# Task description
Provide only the number of lines in the records below that include "agent".

# Input for this task
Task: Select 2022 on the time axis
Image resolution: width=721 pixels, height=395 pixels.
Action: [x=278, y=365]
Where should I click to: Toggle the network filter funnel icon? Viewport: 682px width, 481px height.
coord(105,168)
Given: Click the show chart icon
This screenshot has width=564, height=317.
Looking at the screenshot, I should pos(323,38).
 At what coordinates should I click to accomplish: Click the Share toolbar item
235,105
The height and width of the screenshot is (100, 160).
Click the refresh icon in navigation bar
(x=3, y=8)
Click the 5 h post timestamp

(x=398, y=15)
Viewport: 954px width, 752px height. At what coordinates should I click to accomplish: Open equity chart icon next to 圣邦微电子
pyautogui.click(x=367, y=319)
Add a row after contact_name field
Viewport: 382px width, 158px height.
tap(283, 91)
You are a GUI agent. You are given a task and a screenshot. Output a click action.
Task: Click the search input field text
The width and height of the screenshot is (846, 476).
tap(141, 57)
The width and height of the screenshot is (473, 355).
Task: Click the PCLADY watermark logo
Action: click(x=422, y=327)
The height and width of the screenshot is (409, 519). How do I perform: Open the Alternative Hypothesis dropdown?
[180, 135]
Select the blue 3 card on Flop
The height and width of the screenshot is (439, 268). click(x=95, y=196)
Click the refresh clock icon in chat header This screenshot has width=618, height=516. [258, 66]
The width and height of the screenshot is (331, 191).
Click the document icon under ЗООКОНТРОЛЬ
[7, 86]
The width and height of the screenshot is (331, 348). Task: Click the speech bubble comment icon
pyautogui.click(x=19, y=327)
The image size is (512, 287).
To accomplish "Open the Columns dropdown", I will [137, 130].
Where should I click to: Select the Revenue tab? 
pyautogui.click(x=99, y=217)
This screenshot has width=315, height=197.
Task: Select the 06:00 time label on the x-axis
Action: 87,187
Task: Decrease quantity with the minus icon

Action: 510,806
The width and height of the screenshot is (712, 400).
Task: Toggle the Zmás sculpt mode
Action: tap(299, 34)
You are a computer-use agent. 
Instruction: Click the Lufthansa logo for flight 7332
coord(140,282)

# Solved exercise
2